(BUENOS AIRES).- El técnico de Boca Juniors, Rodolfo Arruabarrena, empezó a evaluar seriamente a un juvenil de la cantera que había sido recomendado directamente por Fernando Gago antes de su salida del club. La observación positiva que dejó el exentrenador llegó al actual cuerpo técnico y el pibe ya está en el radar para sumar minutos en Primera.
La recomendación de Gago y el seguimiento en Boca Predio
El juvenil, cuyo nombre no trascendió, ya venía siendo seguido en Boca Predio por su rendimiento en la Reserva. Allí mostró condiciones que llamaron la atención de Gago y de otros miembros del área técnica, sobre todo por su dinámica en el mediocampo o ataque, buena lectura táctica, capacidad de adaptación e intensidad en la presión. Ese combo hizo que su nombre ganara terreno en la planificación del plantel profesional.

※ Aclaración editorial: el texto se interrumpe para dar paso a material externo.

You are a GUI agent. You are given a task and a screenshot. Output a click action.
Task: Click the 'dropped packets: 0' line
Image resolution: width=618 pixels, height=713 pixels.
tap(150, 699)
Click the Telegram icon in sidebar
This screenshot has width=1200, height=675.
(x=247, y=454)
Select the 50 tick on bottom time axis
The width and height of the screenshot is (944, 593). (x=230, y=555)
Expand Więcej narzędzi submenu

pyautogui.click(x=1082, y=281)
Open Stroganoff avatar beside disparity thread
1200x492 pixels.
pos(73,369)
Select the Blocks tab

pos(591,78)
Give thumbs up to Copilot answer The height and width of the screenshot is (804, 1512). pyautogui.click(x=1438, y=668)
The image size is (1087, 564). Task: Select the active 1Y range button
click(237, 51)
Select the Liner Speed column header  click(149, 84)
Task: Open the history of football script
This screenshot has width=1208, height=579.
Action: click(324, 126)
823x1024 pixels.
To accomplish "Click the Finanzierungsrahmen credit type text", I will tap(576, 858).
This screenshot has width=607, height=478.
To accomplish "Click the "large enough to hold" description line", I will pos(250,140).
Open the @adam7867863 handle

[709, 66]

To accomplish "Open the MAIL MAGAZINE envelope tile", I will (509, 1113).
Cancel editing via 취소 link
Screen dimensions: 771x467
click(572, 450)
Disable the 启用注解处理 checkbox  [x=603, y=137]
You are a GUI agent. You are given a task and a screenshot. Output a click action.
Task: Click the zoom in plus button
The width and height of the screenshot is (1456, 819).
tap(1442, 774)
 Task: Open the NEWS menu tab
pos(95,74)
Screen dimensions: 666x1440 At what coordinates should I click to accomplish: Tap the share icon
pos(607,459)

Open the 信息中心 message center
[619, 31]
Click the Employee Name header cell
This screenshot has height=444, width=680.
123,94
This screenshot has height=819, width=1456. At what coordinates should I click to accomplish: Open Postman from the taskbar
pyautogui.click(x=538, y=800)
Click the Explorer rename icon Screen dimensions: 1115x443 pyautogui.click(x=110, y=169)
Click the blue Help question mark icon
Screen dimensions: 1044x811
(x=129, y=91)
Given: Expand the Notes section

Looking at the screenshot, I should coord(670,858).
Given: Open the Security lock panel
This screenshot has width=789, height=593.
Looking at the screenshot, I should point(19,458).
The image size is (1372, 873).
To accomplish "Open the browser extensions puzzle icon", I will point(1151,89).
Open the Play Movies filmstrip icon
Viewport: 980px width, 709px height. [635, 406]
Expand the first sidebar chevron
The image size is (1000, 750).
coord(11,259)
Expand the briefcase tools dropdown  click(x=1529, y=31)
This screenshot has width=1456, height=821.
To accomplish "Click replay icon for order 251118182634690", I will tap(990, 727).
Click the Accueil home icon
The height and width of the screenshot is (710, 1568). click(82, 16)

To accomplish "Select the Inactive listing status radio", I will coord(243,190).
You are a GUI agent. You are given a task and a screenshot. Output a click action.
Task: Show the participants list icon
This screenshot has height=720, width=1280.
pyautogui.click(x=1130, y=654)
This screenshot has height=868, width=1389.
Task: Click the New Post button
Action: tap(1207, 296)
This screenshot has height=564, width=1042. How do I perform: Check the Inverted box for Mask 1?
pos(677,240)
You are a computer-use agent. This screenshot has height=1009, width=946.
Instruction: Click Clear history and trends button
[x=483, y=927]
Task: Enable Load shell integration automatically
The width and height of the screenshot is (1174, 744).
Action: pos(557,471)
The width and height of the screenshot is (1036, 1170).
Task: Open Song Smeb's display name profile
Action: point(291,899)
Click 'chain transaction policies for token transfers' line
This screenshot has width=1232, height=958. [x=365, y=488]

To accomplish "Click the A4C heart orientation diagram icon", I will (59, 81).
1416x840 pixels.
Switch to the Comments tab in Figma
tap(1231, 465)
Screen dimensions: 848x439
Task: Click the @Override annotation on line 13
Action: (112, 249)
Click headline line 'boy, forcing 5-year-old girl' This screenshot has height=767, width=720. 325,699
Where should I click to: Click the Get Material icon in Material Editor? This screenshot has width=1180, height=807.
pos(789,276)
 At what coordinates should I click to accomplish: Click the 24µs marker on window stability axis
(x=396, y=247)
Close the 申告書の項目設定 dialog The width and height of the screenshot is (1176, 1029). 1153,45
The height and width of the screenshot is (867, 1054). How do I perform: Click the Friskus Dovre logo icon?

Arruabarrena dejó en claro desde su llegada que los juveniles tendrán un rol importante, pero bajo una condición: deben demostrar que están listos para competir en Primera. En los amistosos recientes, el entrenador ya utilizó varios jóvenes, alternando equipos y evaluando rendimientos en contextos reales de juego. El pibe recomendado por Gago aparece como una de las piezas que podría sumar minutos si mantiene su nivel.
El plan del cuerpo técnico que encabeza Arruabarrena es claro y gradual: integrarlo a los entrenamientos de Primera, darle rodaje en amistosos o partidos de menor presión y, si responde bien, evaluarlo en competencia oficial. La idea es no apurarlo, pero tampoco frenar su crecimiento.
En Boca consideran que este tipo de futbolistas pueden aportar soluciones internas en un calendario cargado, evitando depender exclusivamente del mercado de pases. El desarrollo de juveniles es clave en esta etapa del proyecto deportivo, que busca equilibrar experiencia y proyección. Con un plantel competitivo pero necesitado de recambios, la apuesta por los pibes de la cantera es cada vez más concreta.
El caso se suma a otros nombres que ya vienen siendo observados por Arruabarrena y su equipo, en una política que les da más espacio a los juveniles. Las inferiores de Boca vienen mostrando un caudal de futbolistas con condiciones para pegar el salto, y el cuerpo técnico entiende que hay material para cubrir posiciones sin recurrir todo el tiempo a incorporaciones externas.
Por ahora no hay confirmación de un debut inmediato, pero la señal es contundente: el juvenil está en el radar y podría empezar a sumar minutos en el corto plazo si continúa su evolución. El mensaje en Boca es directo: si el rendimiento acompaña, los juveniles van a tener su oportunidad real en Primera.